Ancak Lübnan vadisinde “Baal-Gat” adlı bir yerleşim olduğu biliniyor. Baal: Bal ve/veya da bel diye de söyleniyor. “Baal” ın anlamı “tanrı” demektir. Birçok kültürde “Baal” vardır.

Hititler de de “Baal” ın tanrı demek olduğu biliniyor. Gat ve/veya Gad ise, Sanskritçe de “birinci, ilk, başlangıç, tanrı” anlamına gelmektedir.

Bu sözcük İbranicede “Kad” ya da “Kod” diye bilinir. Anlamı aynıdır. Dinsel metinlerde de “Baal” ve “Gad/Gat” sözcüklerine yoğun olarak rastlanıyor.

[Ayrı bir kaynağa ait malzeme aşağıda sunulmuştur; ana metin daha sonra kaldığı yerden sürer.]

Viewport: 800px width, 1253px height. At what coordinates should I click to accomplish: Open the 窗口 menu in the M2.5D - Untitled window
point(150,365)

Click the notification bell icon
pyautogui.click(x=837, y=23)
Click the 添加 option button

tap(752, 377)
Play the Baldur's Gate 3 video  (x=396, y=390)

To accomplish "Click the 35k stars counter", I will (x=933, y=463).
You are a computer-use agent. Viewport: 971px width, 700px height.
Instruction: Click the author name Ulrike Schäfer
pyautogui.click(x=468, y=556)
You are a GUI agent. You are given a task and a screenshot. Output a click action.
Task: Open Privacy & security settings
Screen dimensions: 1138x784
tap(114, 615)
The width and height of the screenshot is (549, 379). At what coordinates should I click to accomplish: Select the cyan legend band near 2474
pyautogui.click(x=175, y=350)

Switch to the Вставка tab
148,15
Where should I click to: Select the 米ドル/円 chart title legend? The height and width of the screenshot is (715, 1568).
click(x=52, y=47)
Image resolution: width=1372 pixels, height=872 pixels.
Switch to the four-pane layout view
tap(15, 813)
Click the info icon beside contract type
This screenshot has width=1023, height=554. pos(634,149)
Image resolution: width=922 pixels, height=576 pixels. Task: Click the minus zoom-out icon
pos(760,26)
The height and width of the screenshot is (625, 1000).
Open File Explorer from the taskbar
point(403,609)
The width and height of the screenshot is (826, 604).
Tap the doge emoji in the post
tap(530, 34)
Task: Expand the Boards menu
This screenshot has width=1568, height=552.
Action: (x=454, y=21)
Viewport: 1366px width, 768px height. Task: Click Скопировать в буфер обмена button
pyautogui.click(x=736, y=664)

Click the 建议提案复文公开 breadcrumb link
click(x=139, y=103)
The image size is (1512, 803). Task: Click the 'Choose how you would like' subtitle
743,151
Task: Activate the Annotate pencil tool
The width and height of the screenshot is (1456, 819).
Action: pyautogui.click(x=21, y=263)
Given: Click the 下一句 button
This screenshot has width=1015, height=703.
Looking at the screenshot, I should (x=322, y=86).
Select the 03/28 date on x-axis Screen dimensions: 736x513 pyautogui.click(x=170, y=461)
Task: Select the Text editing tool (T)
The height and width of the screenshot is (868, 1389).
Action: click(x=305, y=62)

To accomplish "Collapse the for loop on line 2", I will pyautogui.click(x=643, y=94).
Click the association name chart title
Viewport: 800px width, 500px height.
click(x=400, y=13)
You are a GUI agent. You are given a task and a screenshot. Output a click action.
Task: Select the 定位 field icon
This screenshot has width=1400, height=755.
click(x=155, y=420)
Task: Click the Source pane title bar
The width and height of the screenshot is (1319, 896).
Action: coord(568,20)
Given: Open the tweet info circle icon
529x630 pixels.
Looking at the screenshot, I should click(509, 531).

Dolayısıyla Baal-Gat’ın ilk tanrı, birinci tanrı, tanrıların tanrısı anlamına geldiği söylenebilir.

Ankara’daki Balgat semtinde de kim bilir, eski geçmişte bir “Baal-Gat” yani tanrıların tanrısı tapınağının varlığından söz edilebilir mi? Ancak herhangi bir belge yok.

Balgat ismi hakkında bir başka varsayım şöyledir:

Balgat, Ankara’ya yakın bir köydür. Bir gece, bir gezgin köye gelir. Acıkmıştır. Bir kapıyı çalar ve “Tanrı misafiriyim” der.

Bir parça ekmek ister. Ev sahibi kendisine sıcak bir bazlama verir. (Bazlama Ankara’nın meşhur köy ekmeğidir) Gezgin sıcak bazlama için teşekkür ettikten sonra “içine biraz da bal kat” der.

Ankaralı, genel olarak “k” yı “g” olarak söyler. Böylece “Balkat” günümüze “Balgat” olarak gelmiştir.

Atatürk’ün yolu bir gün Balgat köyüne düşer.

Bir evde soluklanırken çay içmek ister.

Çay gelir ama şeker yoktur. Atatürk “şeker yok mu” diye sorunca oradakiler “bal var, bal gat Atam bal gat” derler.

Atatürk, o halde buranın ismi “Balgat” olsun der.

Türkçe’de “kat/gat” vardır. Yan yana, üst üste anlamına gelir. 13’ncü yüzyılda kent ve gat anlamındaki şekle dönüşmüştür.

Yerleşim yeri ile özdeştir.

Günümüzde, Balgat, şehrin hemen merkezinde bulunan konumu ile öne çıkıyor.

Tamamen betonlaşmış, kalabalık, yoğun bir semt.